Si ces dernières années, au Postillon, on a moins insisté sur ces nuisances aquatiques que sur celles dues à l’industrie de la microélectronique en pleine expansion, c’est parce que d’une part, dans le cas de la chimie, il ne s’agit pas d’eau potable prélevée, mais du « tout venant » des rivières Romanche et Drac. Leur consommation ne rentre donc pas en collision avec les potentielles restrictions imposées aux particuliers pendant les périodes de sécheresse. D’autre part, la chimie est déjà connue comme étant une industrie « sale » et polluante, alors que des technocrates tentent de faire croire aux gogos que l’industrie de la microélectronique est propre, voire indispensable pour l’écologie. D’où l’importance de documenter ses nuisances.

Bref. N’empêche donc que les ravages environnementaux des plateformes chimiques du sud de l’agglomération sont édifiants. Dernièrement (voir Le Postillon nº73) on a appris que Vencorex détenait le record régional de pollution aux polluants éternels (les désormais fameux PFAS) avec 5,5 kilos par jour rejetés dans le Drac ! C’est cinq fois plus que l’usine Arkema de Pierre Bénite (au sud de Lyon), rejetant 1,1 kilo par jour, là où des ouvriers sont morts de la contamination aux PFAS et où les habitants ne peuvent plus consommer les œufs et les légumes de leur jardin. Avez-vous toujours autant envie de sauver l’industrie chimique ?

Mais ce n’est pas tout ! En plus de piller et polluer l’eau (relativement) abondante de la Romanche, Vencorex assèche également une région très déficitaire en eau : la Galaure. Cette rivière de 56 kilomètres de long part de Roybon, (dans les Chambarans, à une soixantaine de kilomètres de Grenoble), pour rejoindre le Rhône, creusant son sillon dans une charmante vallée parsemée de petits villages.

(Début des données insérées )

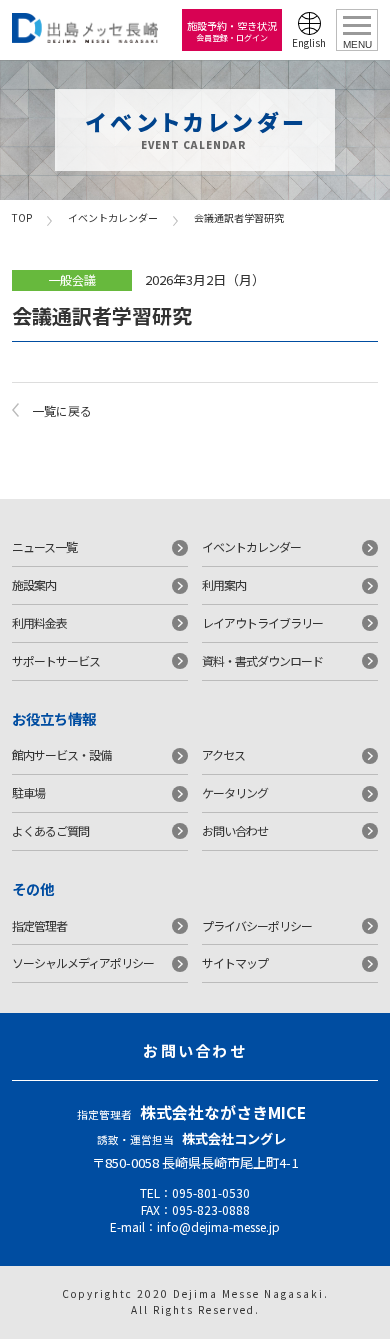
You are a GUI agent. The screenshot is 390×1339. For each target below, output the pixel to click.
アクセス (223, 754)
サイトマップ (235, 962)
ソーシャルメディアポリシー (83, 962)
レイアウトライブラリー (262, 622)
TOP (22, 217)
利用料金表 (39, 622)
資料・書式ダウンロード (262, 660)
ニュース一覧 (44, 546)
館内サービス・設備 (61, 754)
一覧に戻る (62, 410)
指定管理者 (39, 925)
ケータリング (235, 792)
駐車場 (28, 792)
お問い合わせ (235, 830)
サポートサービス (56, 660)
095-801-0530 (211, 1192)
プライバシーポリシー (257, 925)
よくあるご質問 (50, 830)
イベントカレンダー (113, 217)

À cheval entre l’Isère et la Drome, elle offre de splendides paysages (mais on n’est pas là pour faire du tourisme), marqués quand même par un inconvénient de taille : le manque d’eau.

Dans les départements de l’Isère et de la Drôme, la Galaure fait partie des territoires les plus touchés par la sécheresse. Pendant les très sèches années 2022 et 2023, elle a été placée par la préfecture en « alerte renforcée » pendant presque tout l’été. Et même pendant cette année 2024 assez pluvieuse, ce secteur est un des seuls du département à avoir été placé en « vigilance ».

Mais que vient donc faire Vencorex dans cet endroit paumé, à quatre-vingts bornes de la plateforme chimique de Pont-de-Claix ? La multinationale perpétue la tradition des descendants des crétins des Alpes : elle s’éloigne des montagnes pour aller chercher du sel.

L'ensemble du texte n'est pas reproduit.